START DATASET ENTRIES
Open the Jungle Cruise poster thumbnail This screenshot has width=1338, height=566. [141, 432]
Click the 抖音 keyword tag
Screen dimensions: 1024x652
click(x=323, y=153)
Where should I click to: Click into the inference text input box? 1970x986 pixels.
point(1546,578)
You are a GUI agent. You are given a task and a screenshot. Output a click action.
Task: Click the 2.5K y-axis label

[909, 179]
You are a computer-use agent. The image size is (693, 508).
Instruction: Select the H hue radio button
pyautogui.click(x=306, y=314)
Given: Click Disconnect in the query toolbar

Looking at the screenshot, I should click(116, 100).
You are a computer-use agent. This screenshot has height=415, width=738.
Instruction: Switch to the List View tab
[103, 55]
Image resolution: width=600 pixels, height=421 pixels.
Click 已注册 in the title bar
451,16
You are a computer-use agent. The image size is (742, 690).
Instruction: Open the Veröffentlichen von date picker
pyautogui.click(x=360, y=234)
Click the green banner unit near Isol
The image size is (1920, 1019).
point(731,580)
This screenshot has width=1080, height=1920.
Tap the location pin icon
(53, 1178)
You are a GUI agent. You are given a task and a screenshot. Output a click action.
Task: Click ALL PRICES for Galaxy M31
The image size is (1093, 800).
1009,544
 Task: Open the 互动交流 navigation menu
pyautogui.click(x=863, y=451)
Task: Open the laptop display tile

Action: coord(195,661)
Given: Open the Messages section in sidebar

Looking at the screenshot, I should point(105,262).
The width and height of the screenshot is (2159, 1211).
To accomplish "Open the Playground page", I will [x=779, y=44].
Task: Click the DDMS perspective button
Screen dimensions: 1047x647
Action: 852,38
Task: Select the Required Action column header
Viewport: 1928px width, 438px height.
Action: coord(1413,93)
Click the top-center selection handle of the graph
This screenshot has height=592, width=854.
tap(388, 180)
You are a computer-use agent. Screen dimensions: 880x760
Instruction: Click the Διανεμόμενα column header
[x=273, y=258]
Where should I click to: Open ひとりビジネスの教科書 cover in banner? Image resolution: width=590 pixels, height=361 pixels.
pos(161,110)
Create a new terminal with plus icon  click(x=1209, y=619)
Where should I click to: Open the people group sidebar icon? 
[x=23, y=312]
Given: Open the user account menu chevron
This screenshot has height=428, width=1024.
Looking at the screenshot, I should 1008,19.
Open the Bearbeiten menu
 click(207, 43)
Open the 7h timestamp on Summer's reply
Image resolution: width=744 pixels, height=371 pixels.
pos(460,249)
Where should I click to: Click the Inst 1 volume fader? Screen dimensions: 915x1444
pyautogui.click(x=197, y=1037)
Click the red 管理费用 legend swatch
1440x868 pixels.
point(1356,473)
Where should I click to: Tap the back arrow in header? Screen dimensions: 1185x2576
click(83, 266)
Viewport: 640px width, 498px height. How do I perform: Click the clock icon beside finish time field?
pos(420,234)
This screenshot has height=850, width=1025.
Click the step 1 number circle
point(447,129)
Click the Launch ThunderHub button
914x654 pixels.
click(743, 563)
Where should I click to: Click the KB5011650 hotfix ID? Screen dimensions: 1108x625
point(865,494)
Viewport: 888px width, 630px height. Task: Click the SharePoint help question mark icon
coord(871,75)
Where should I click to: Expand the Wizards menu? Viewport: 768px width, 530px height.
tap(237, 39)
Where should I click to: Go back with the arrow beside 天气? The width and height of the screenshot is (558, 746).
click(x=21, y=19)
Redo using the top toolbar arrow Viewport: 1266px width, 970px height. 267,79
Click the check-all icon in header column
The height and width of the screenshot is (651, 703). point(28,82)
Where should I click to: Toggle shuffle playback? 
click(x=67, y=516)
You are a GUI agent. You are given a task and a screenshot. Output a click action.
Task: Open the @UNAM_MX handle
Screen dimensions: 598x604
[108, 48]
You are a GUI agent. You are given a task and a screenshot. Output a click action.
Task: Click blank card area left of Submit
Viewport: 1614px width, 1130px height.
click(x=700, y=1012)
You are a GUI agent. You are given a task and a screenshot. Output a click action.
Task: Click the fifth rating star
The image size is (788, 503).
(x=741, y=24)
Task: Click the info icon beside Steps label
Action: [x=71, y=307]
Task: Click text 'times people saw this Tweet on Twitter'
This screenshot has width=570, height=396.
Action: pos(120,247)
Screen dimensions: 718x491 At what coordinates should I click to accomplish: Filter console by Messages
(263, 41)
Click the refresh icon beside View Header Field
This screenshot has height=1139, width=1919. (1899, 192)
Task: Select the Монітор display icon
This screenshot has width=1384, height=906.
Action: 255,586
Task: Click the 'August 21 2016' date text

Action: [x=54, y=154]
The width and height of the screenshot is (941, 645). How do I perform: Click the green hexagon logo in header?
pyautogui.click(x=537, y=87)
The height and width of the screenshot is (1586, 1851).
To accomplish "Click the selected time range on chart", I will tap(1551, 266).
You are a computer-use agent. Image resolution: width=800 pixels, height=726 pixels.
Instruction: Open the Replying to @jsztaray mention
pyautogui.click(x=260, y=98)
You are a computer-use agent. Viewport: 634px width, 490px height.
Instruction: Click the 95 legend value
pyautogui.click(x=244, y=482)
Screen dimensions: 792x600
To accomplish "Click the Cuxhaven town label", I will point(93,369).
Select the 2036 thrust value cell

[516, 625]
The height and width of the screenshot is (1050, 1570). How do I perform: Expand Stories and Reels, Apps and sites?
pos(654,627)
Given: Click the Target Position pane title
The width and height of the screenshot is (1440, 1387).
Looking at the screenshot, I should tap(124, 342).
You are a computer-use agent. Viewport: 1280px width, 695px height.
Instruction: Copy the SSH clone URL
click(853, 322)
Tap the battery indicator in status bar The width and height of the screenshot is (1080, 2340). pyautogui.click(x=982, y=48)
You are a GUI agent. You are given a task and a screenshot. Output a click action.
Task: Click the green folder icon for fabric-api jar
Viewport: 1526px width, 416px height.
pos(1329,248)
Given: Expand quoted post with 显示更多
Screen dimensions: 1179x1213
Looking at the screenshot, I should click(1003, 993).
END DATASET ENTRIES
### BRIEF
Both the line containing "Task: Click the fifth rating star" and the line containing "Task: Select the Монітор display icon" belong in the answer. Print them and every line above that falls between them exactly, and no others.

### TASK RESULT
Task: Click the fifth rating star
The image size is (788, 503).
(x=741, y=24)
Task: Click the info icon beside Steps label
Action: [x=71, y=307]
Task: Click text 'times people saw this Tweet on Twitter'
This screenshot has width=570, height=396.
Action: pos(120,247)
Screen dimensions: 718x491 At what coordinates should I click to accomplish: Filter console by Messages
(263, 41)
Click the refresh icon beside View Header Field
This screenshot has height=1139, width=1919. (1899, 192)
Task: Select the Монітор display icon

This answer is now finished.